Verde

Verde

 

 

Lugar de Fala é o espaço dos leitores no site da Cult. Todo mês, artigos enviados por eles são publicados de acordo com um tema. O de novembro de 2021 é “a arte e a educação como meios para combater o racismo”


 

No fundo sei…  o que me tem empurrado para frente foi ter me imaginado Deus. E ser este pequeno círculo que vivo, a grandiosa esfera do desconhecido. Acredito-me tendo poderes do Deus, teço os fios; faço-os gesticularem.

 

E viveram felizes para sempre. Assim terminam as histórias infantis em romântico enlace, convencendo a nós crianças de que o destino é um velho sábio e generoso, e que, mesmo com monstros a enfrentar, séculos a passar, a justiça se dá fatalmente, distanciando os bons dos maus, e dando, em geral, ao homem guerreiro e honesto, as princesas por recompensa.

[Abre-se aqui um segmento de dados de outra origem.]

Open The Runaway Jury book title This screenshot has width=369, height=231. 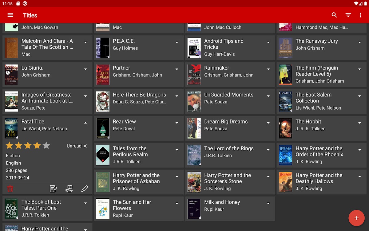(316, 41)
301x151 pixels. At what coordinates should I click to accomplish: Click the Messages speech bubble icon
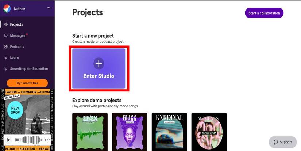tap(6, 35)
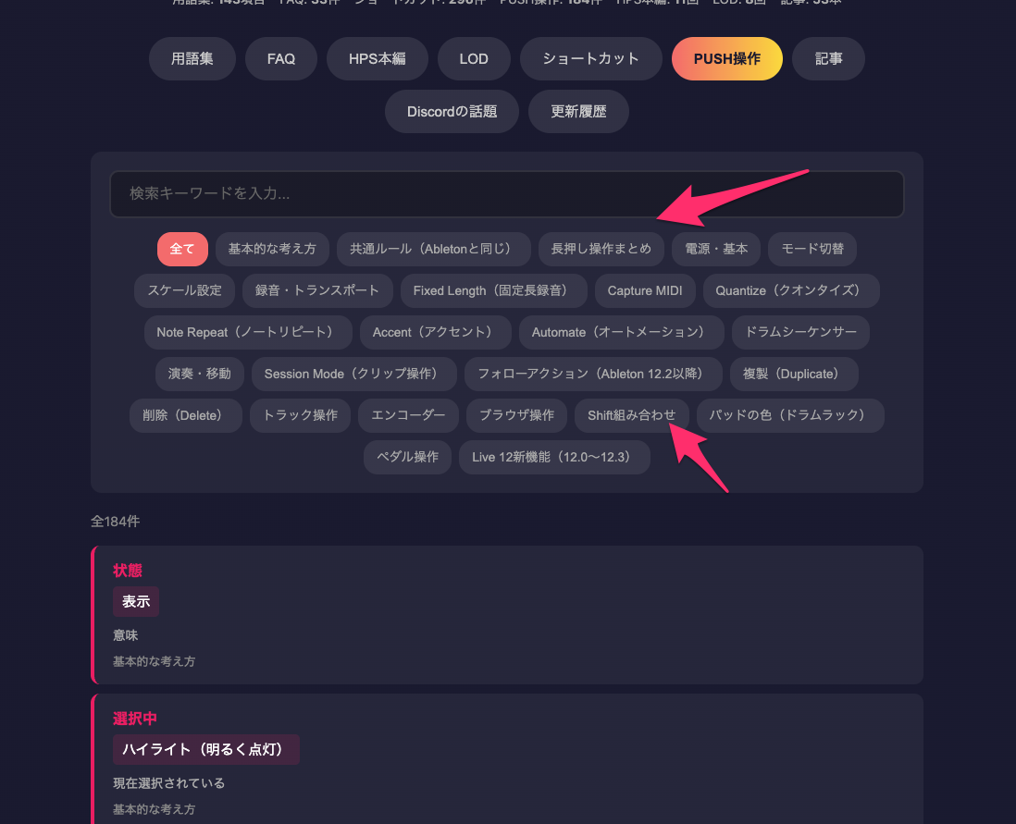Click the search keyword input field
The width and height of the screenshot is (1016, 824).
(x=507, y=193)
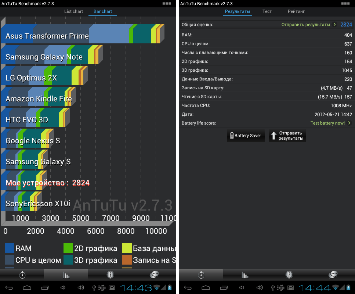Screen dimensions: 355x294
Task: Open the stopwatch test tab in left screen
Action: [x=22, y=275]
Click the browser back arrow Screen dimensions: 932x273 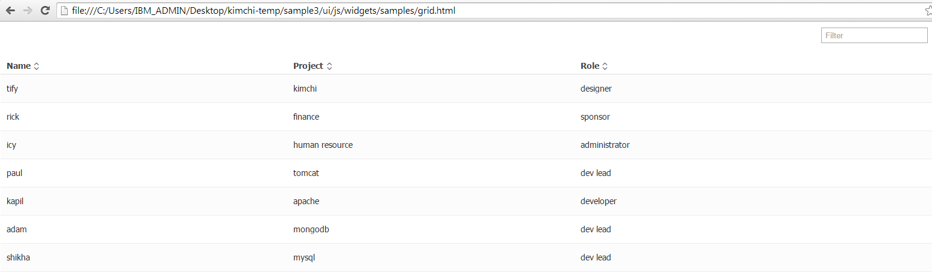[x=10, y=11]
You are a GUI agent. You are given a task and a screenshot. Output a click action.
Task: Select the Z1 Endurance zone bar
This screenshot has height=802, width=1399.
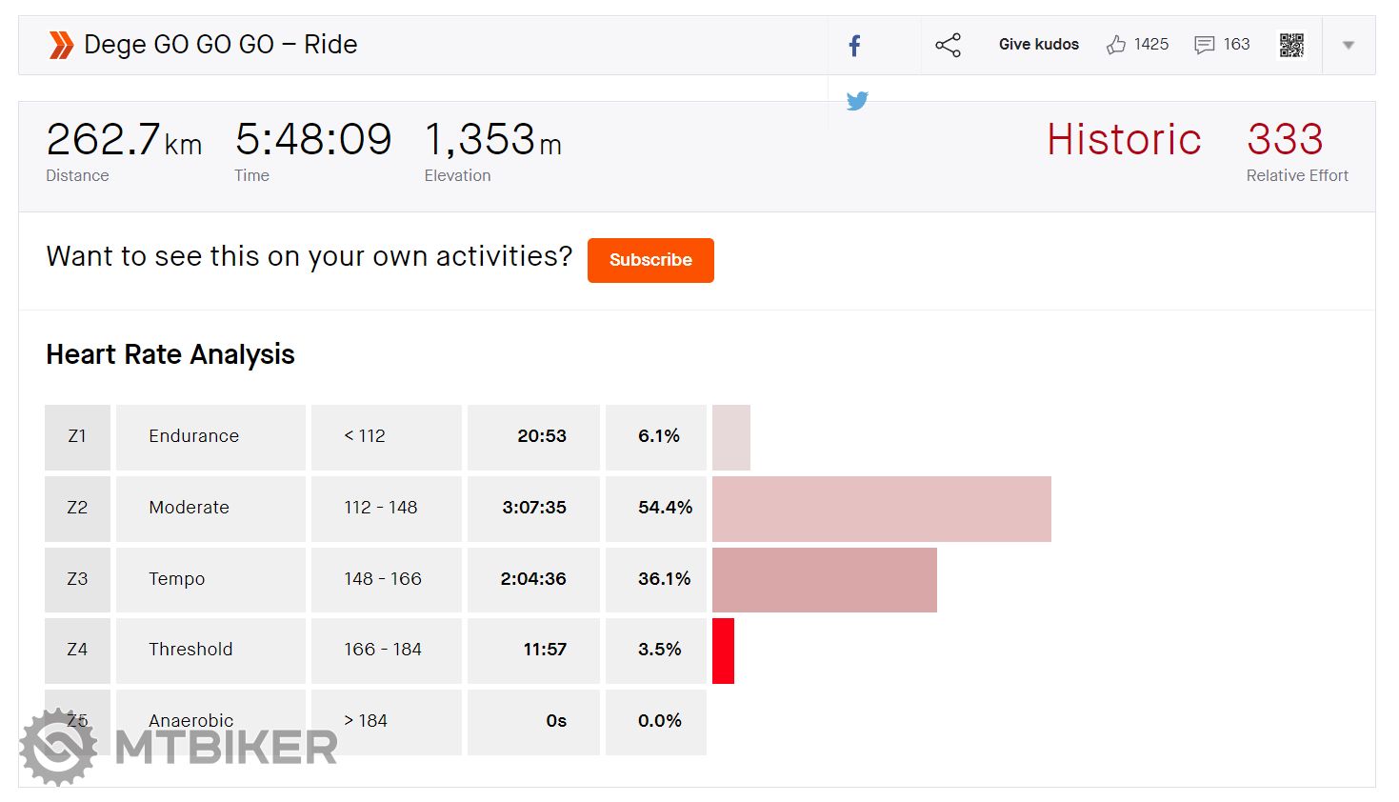click(730, 437)
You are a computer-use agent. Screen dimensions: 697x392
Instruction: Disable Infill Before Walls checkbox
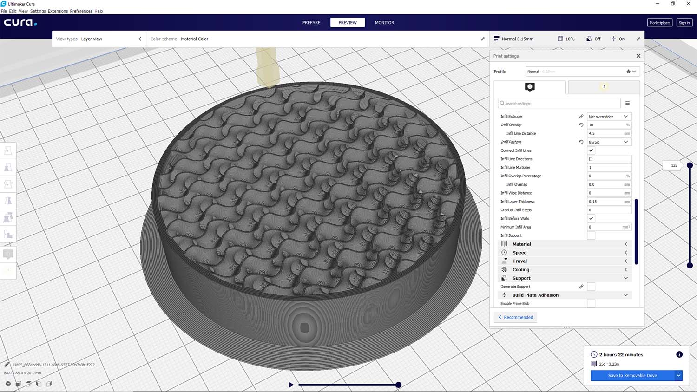click(591, 218)
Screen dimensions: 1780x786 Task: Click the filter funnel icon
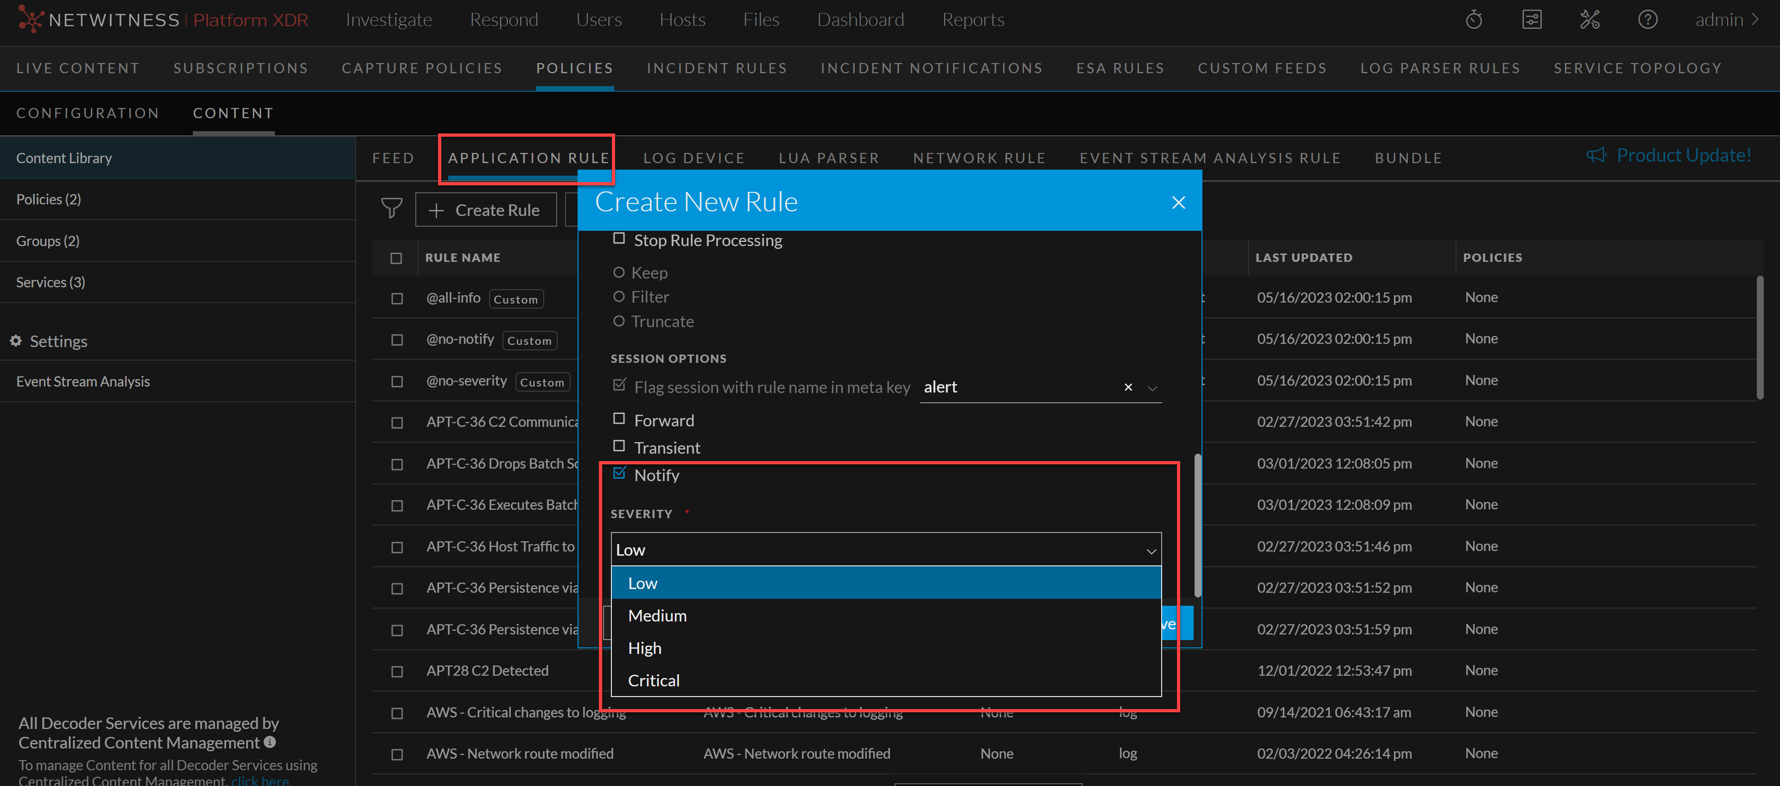point(391,209)
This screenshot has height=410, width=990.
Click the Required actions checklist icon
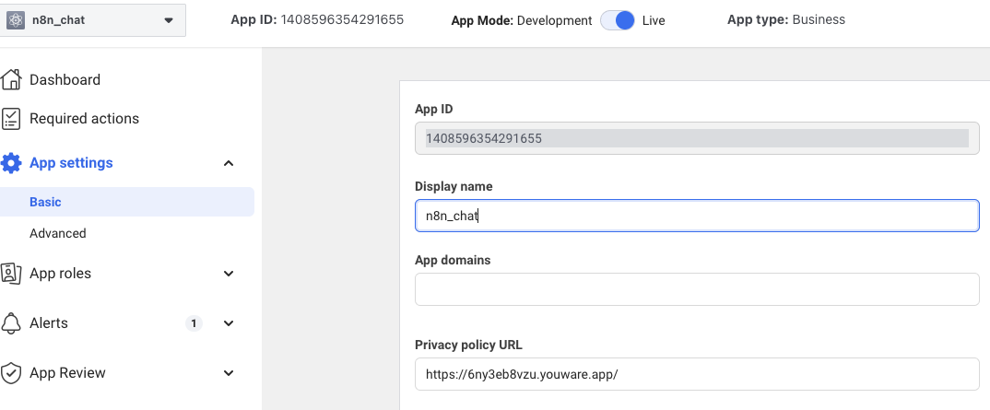11,119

Mas as histórias infantis da antiguidade eram muito diferentes. Falavam dos grandes feitos dos deuses e eram bem mais confusas. As complicadas árvores genealógicas se entrecruzavam, misturavam sexos, idades, seres humanos com deuses e com animais, pais com filhos, as forças da natureza se personificavam ou eram personificadas. Não se sabia quem era a recompensa e nem mesmo qual ação seria a realmente justa a ser celebrada. Nesta aparente orgia nada tinha a ser protestado porque se tratava de inquestionáveis deuses. E deus é sempre bom.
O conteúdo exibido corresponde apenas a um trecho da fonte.